25 years ago (1988): Two bylaws that will allow Panorama Resort to develop an 18-hole golf course received second reading by the RDEK board of directors. Then-president of Panorama Resort, Mus Hadade, told the board that the golf course would be an economic plus for both the resort and the valley. The cost of developing the course was estimated to be $4 million and 2,000 Panorama property owners had expressed their support for the project, said Mr. Hadade.

30 years ago (1983): A striking DTSS teacher on picket duty at the high school was struck by a pickup truck in an incident of strike bitterness. The teacher, although shaken up, was not badly hurt. RCMP were investigating with charges pending.

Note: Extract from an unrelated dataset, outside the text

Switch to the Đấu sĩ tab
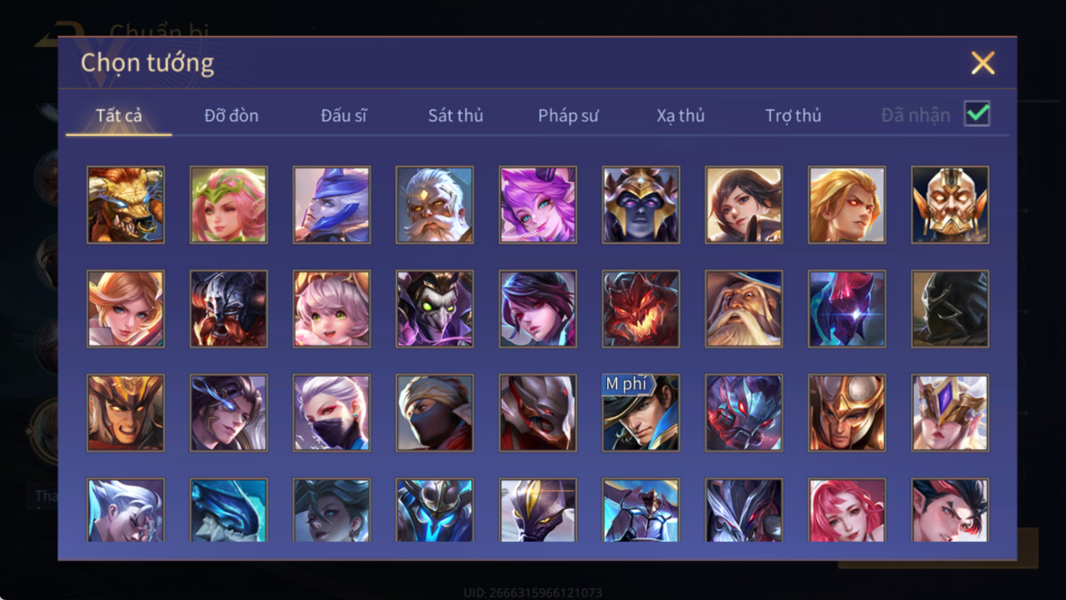The width and height of the screenshot is (1066, 600). tap(344, 115)
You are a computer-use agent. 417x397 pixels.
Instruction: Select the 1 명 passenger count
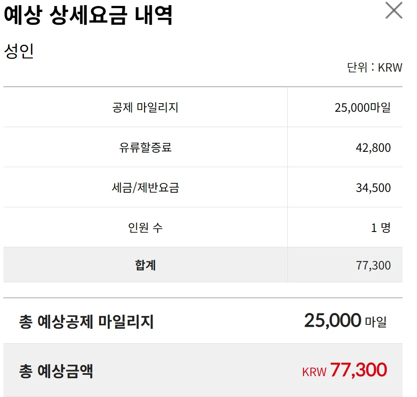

40 years ago (1973): An off-shoot of the world-famous Harlem Globetrotters — the Harlem Clowns — actually played the DTSS gymnasium in November while on tour. Owner Al Pullins coined the name “Clownball” to describe his team’s style of play. The Clowns played straight basketball mixed with comedy routines and spontaneous humour. The article advancing the big event described the Harlem Clowns as “Masters of the Game… combining razzle-dazzle ball handling, precision pass patterns, trick shooting, fancy dribbling and comedy to make theirs the most entertaining show in the business.”

50 years ago (1963):

The annual Kinsmen Halloween party saw the usual number of starry-eyed children dressed in creations fashioned from every material ranging from sacking to sequins, parading the Lake Windermere Memorial Community Centre. Taking first prize as the best-dressed girl was UNICEF fairy Donna Pierce, who was collecting money for UNICEF and gave half her prize money to the fund. The best-dressed boy was Christopher Wenger as an old-fashioned gentleman.